L’un des défis du traitement de la dépression est le manque de compréhension de ses mécanismes biologiques. Si un patient a de la fièvre, il existe différents tests – pour une infection bactérienne ou virale, par exemple – qui peuvent déterminer le traitement approprié. Mais pour un patient souffrant de dépression, il n’existe pas de tests analogues.

« C’est la première fois en psychiatrie que ce changement particulier dans la biologie – le flux de signaux entre ces deux régions du cerveau – prédit le changement dans les symptômes cliniques », a déclaré Williams.

Toutes les personnes souffrant de dépression ne présentent pas ce flux anormal d’activité neuronale, et il peut être rare dans les cas moins graves de dépression, a déclaré Williams, mais il pourrait servir de biomarqueur important pour le triage du traitement de la maladie. « Les données de l’IRMf qui permettent un traitement de précision avec la SNT peuvent être utilisées à la fois comme biomarqueur de la dépression et comme méthode de ciblage personnalisé pour traiter sa cause sous-jacente », a-t-il déclaré.

« Lorsqu’une personne souffre d’une dépression grave, nous pouvons rechercher ce biomarqueur pour déterminer dans quelle mesure elle a des chances de bien réagir au traitement par SNT », a déclaré M. Mitra.

« Les troubles comportementaux comme la dépression ont été difficiles à saisir par imagerie car, contrairement à une lésion cérébrale évidente, ils traitent de la subtilité des relations entre les différentes parties du cerveau », a déclaré Raichle, qui étudie l’imagerie cérébrale depuis plus de quarante ans. « Il est incroyablement prometteur que la technologie s’approche aujourd’hui de la complexité des problèmes que nous essayons de comprendre ».

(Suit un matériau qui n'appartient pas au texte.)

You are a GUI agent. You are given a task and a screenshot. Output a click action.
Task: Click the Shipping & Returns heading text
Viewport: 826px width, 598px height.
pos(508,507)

Les chercheurs prévoient de reproduire l’étude sur un groupe plus important de patients. Ils espèrent également que d’autres adopteront leur technique d’analyse pour découvrir d’autres indices sur la direction de l’activité cérébrale cachée dans les données de l’IRMf. « Tant que vous disposez de données IRMf propres et de qualité, vous pouvez étudier cette propriété des signaux », a déclaré M. Mitra.

Référence : « La neurostimulation ciblée inverse un biomarqueur spatiotemporel de la dépression résistante au traitement » par Anish Mitra, Marcus E. Raichle, Andrew D. Geoly, Ian H. Kratter et Nolan R. Williams, 15 mai 2023, Proceedings of the National Academy of Sciences.
DOI : 10.1073/pnas.2218958120

L’étude a été financée par le Brain and Behavior Research Foundation Young Investigator Award, le NIMH Biobehavioral Research Awards for Innovative New Scientists award, Charles R. Schwab, le David and Amanda Chao Fund II, le Amy Roth Ph.D. Fund, le Neuromodulation Research Fund, la famille Lehman, le Still Charitable Trust, le Marshall and Dee Ann Payne Fund, le Gordie Brookstone Fund, la Mellam Family Foundation, et le Baszucki Brain Research Fund.